Folk Crafts - Baskets

 

Courtesy of Jon Kay

 

Baskets were utilitarian wares made in most communities throughout the state. While materials, designs and methods varied from maker to maker, baskets were a necessity for most Hoosiers, before the Industrial Revolution. Warren’s files have hand written notes about visits with basketmakers or family members and neighbors who remember basketmakers. His notes reflect his desire to record the names of these artists, their forms of baskets and specific methods of construction. The passage below, however, also demonstrates Warren’s attention to some of the social contexts in which baskets were made in Indiana.

 

Photo by Frank Hohenberger, courtesy of the Lilly Library, Indiana University

 

Oak-Rod Baskets and Their Makers

Warren developed an interest in oak-rod basketmaking, which he believed to be a distinctively American craft. His research into this historic type overshadowed his interest in the other types of basketmaking traditions practiced in Indiana, which several of his students identified (i.e., split maple, willow, and split white-oak baskets). The oak-rod baskets had roots in German willow basket traditions, which had been practiced in Pennsylvania prior to being brought to Indiana in the 1800s. The origin and diffusion of oak-rod baskets were of special interest to Warren, perhaps due to his training in the historic-geographic method of folklore studies.

On November 25, 1981, Warren interviewed John Bohall, the last of five brothers who made oak-rod baskets in Brown County.  John had not made baskets in many years, but told Warren about the labor-intensive process and shared memories of his family and their craft.  From this interview and his meticulous archival research, Warren produced an article that  he submitted for publication in the Library of Congress’s Folklife Annual; however, it was never published. The article makes clear Warren’s interest in the craft’s history, geographic distribution, as well as the materials and tools of production. But like his article on Turpin Chairs, it also includes important information about the artisans.
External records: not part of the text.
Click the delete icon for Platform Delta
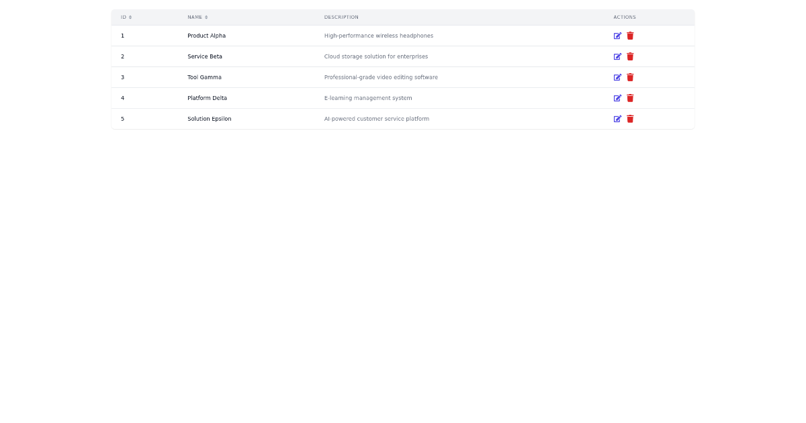This screenshot has width=806, height=423. click(x=630, y=98)
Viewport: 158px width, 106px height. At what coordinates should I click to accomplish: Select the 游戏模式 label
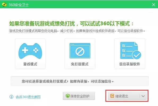coord(30,64)
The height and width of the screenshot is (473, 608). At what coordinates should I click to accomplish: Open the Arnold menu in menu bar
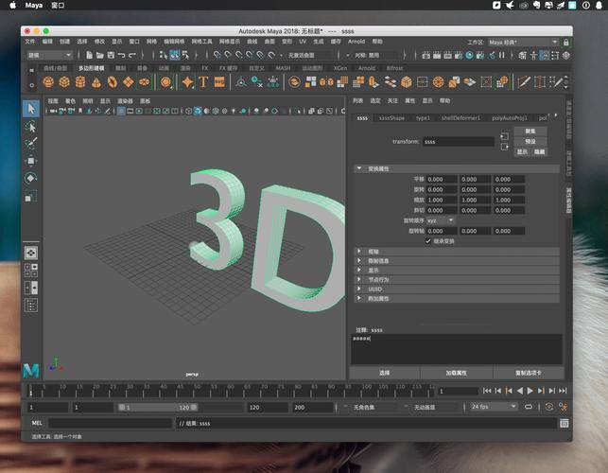tap(356, 42)
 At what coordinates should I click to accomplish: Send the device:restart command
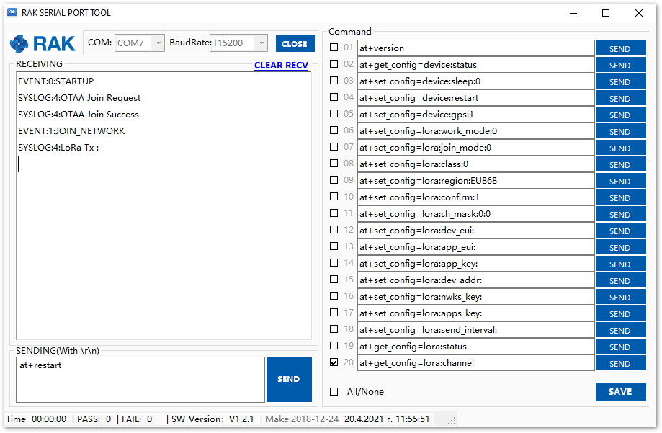click(x=619, y=99)
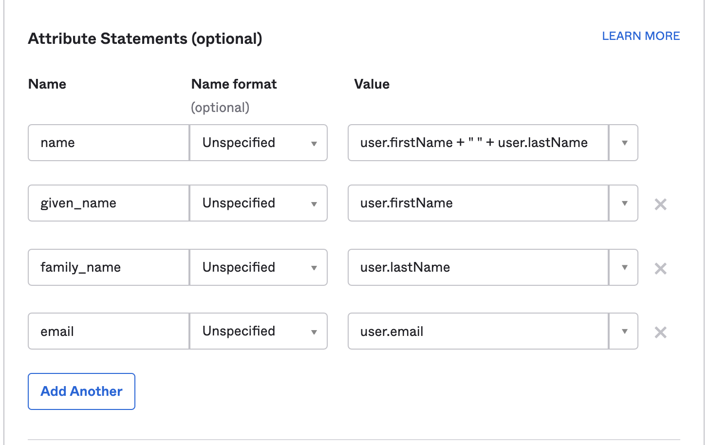
Task: Edit the user.firstName + user.lastName value field
Action: tap(478, 143)
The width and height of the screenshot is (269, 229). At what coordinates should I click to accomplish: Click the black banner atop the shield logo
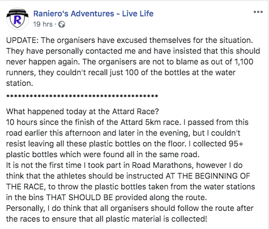18,13
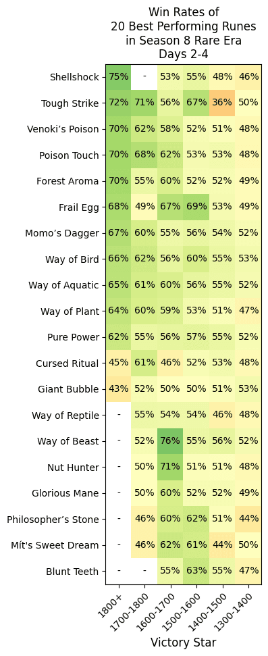Click the Blunt Teeth 63% cell
Viewport: 268px width, 656px height.
196,572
Photo by Frank Hohenberger, courtesy of the Lilly Library, IU

"John [Bohall] had four brothers, two older, George Jr. and Joseph, and two younger, Charles and Levi. All five sons helped their father as boys and learned the craft. They all continued to make baskets when they left home as long as they lived in Brown County. John married and moved into the small town of Belmont in eastern Brown County about midway between Nashville and Bloomington. There he lived in a log house. It must have been while he was living in Belmont that Frank Hohenberger photographed him in 1927.  He reported that, as long as he lived in Belmont, he could sell as many baskets as he could make. Most of them he took to Nashville to sell, walking the eight miles each way. Since he often carried six bushel baskets, he said an observer could only see the baskets going down the road. John would be completely hidden.  He would sell the baskets in Nashville to one of several people who would in turn retail them. Among the purchasers were a man named Bessire who had an orchard and Josh Bond, the owner of the Nashville funeral home. Sometimes John sold his baskets to Clarence Haines who lived atop Schooner Hill, a few miles closer to Belmont and hence not as long a walk for John. One winter, John says, Clarence Haines bought so many baskets his whole barn was full, but he sold them all in the spring. Each of these men who bought baskets from John may have sold then directly to tourists, though it is a bit hard to see how an undertaker could arrange many retail sales. Each of these men could also possibly have wholesaled the baskets to other buyers such as the Van Camp Hardware and Iron Company mentioned previously. John also on occasion walked into Bloomington, a distance of twelve miles, to sell baskets and remembers particularly selling them at a hardware store. A man who had owned a small grocery store on the south side of Bloomington in the 1920s and 30's told me several years ago that he used to buy baskets from an old man named Bohall, who walked in from Brown County with them. This must have been George Sr., John's father, for neither John nor his 'rothers could have been considered old men in the 20's or 30's."